Чаще всего «общую идею» и «Бога живого человека», о которых говорит чеховский герой, толкуют как синонимические понятия, практически не упоминая о второй части высказывания старого профессора («или богом живого человека»). Однако, на мой взгляд, Чехов использует здесь прием градации. Николай Степанович констатирует отсутствие «об- щей идеи» и «бога живого человека» прежде всего в самом себе. Другими словами, герой мог бы сказать, что «Бога живого человека» нет в моих чувствах и мыслях.
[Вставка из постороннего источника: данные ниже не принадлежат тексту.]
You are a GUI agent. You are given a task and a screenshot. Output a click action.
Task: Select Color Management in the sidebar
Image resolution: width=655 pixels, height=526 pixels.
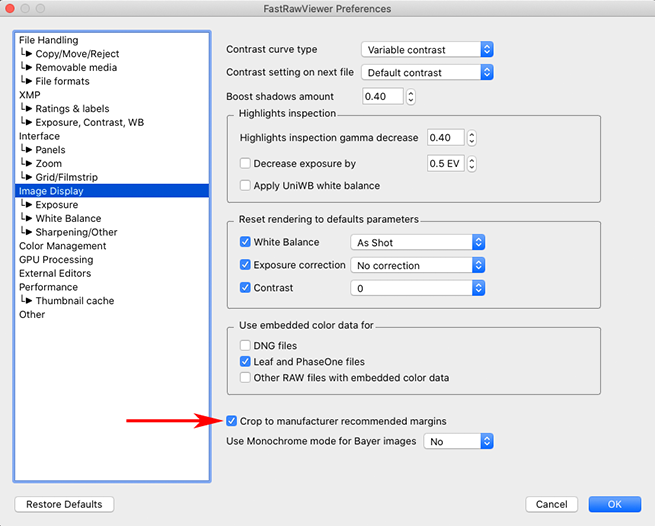click(62, 246)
И если под общим или «общей идеей» (т.е. идеей, общей для каждого индивидуального существования), вслед за Киркегором, понимать истинное Я, то «Бог живого человека» – это ничто иное, как осознание того, что Я находится перед Богом, постижение вечного значения собственного Я, погружение Я «в Бога через собственную ясную прозрачность» [Кьеркегор 1993: 309]. Опираясь на Киркегора, можно сказать, что обретение «общей идеи» и «Бога живого человека» – это последовательные ступени развития личности, осознания Я: «Я увеличивается с идеей Бога, и соответственно идея Бога увеличивается вместе с Я» [Кьеркегор 1993: 308].

Чеховский Николай Степанович, которого «судьбы костного мозга интересуют больше, чем конечная цель мироздания» [Чехов 1977: 263], который не в состоянии отстраниться от своего «имени» (внешней оболочки, созданной социальными условиями), вряд ли способен совершить движение веры.

И Киркегор, и Чехов осознавали сложность перехода на уровень религиозной экзистенции. Для русского писателя такой выход оставался закрытым в силу разных обстоятельств, что придавало размышлениям Чехова трагический характер. Неслучайно С.В.Тихомиров заметил: «Для Чехова смирение всегда подневольно, всегда вынужденно, на дне такого смирения таится осадок непреодоленного и непреодолимого отчаяния» [Тихомиров 2002: 159].

Чеховский герой остается в финале повести один на один со своей смертельной болезнью и болезнью к смерти , со своим отчаянием-слабостью, со своими противоречиями, «виляньем» и нерешенными вопросами, со своим безверием. Л.Шестов считал, что «всякая глубокая мысль должна начинаться с отчаяния» [Шестов 1991: 113]. После «Скучной истории», в художественном мире Чехова отчаяние становится неотъемлемой частью человеческого бытия, необходимым условием пробуждения человека.

Список литературы Экзистенциальная психология отчаяния в повести А.П.Чехова "Скучная история"

  • Керкегор С. Повторение. Опыт экспериментальной психологии Константина Констанция. М., 1997.
  • Кьеркегор С. Наслаждение и долг. Ростов н/Д, 1998.
  • Кьеркегор С. Страх и трепет. М., 1993.
  • Тихомиров С.В. Творчество как исповедь бессознательного: Чехов и другие (Мир художника - мир человека: психология, идеология, метафизика). М., Ярославль, 2002.
  • Чехов А. П. Полное собрание сочинений и писем: В 30 т. Письма: В 12 т. М., 1974-1982. Т. 3. Октябрь 1888 - декабрь 1891. М., 1976.
  • Чехов А. П. Полное собрание сочинений и писем: В 30 т. Сочинения: В 18 т. М., 1974-1982. Т. 7. [Рассказы. Повести], 1888-1891. М., 1977.
  • Шестов Л. Апофеоз беспочвенности: Опыт адогматического мышления. Л., 1991.